WORK REQUEST.
Your copy should begin at the line containing "Task: Open Website settings" and end at the last line of the records below, matching each line exactly and leaving out pictures.

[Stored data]

*-*-*

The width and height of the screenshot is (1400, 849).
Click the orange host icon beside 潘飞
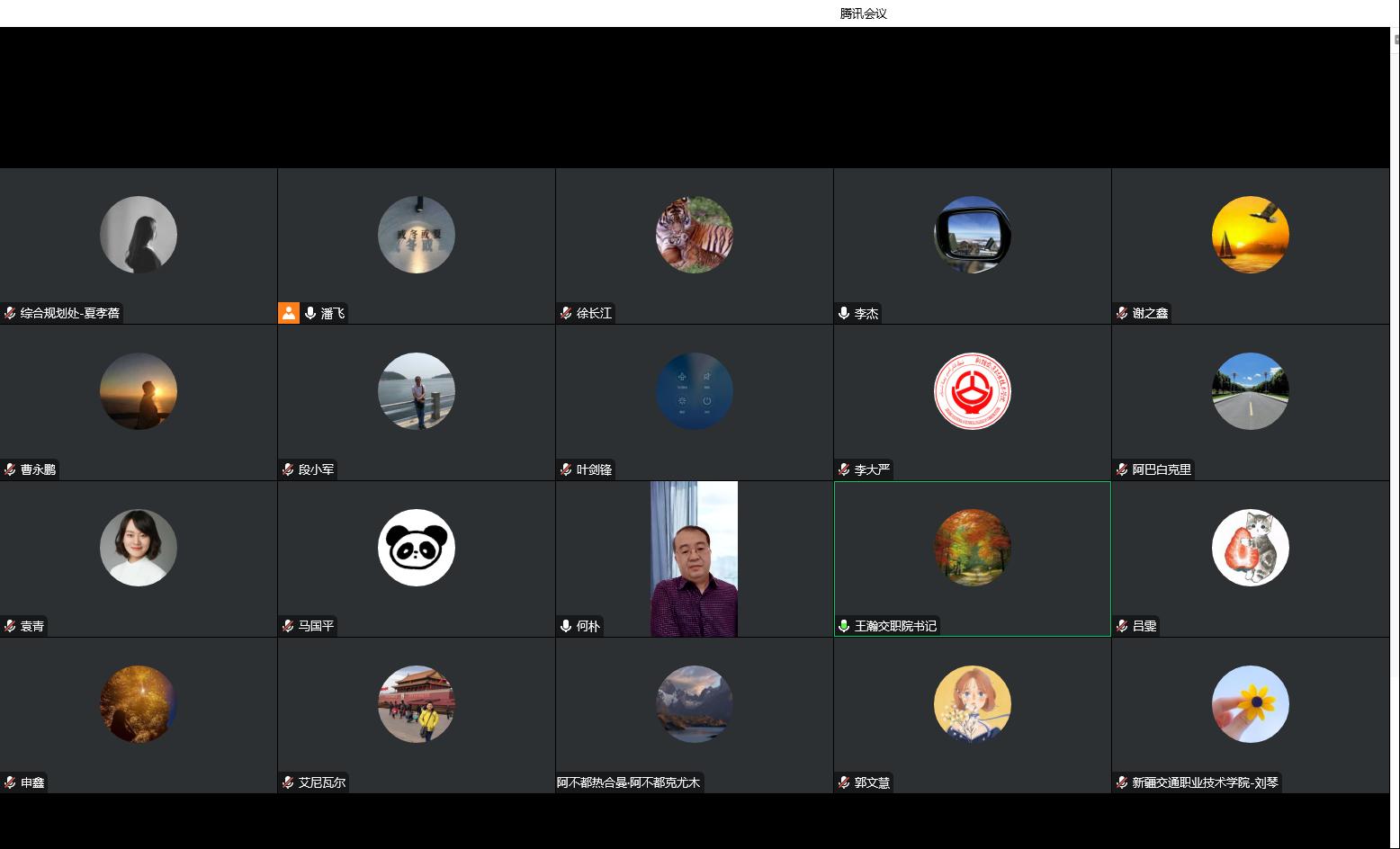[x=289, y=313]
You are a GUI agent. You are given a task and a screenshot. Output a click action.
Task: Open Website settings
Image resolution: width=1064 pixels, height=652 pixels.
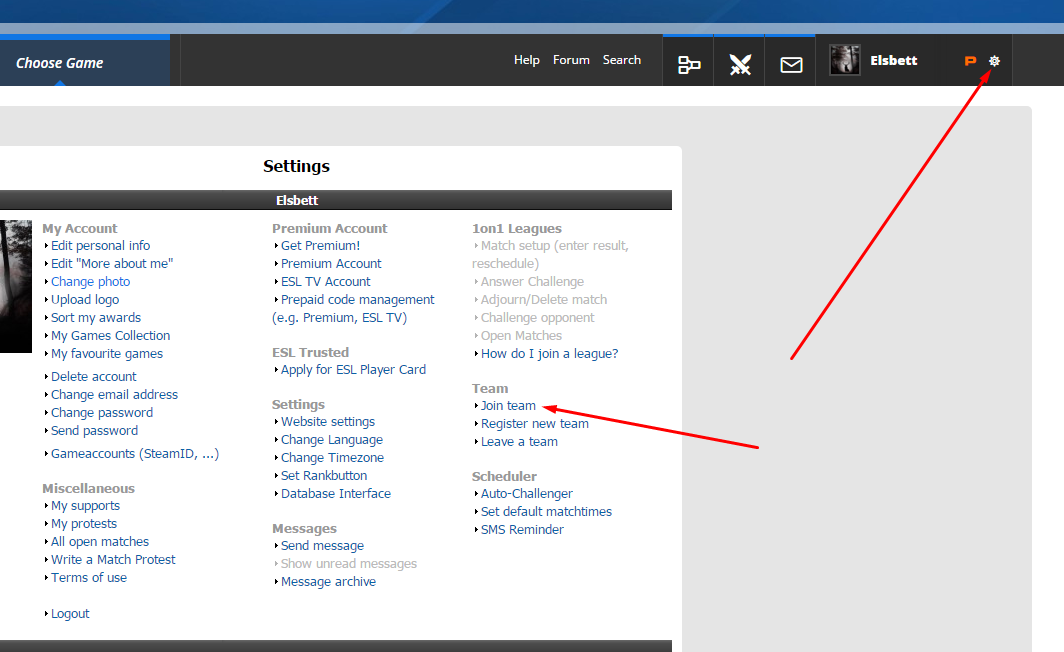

*-*-*

EXERCISE ANSWER.
Task: Open Website settings
Image resolution: width=1064 pixels, height=652 pixels.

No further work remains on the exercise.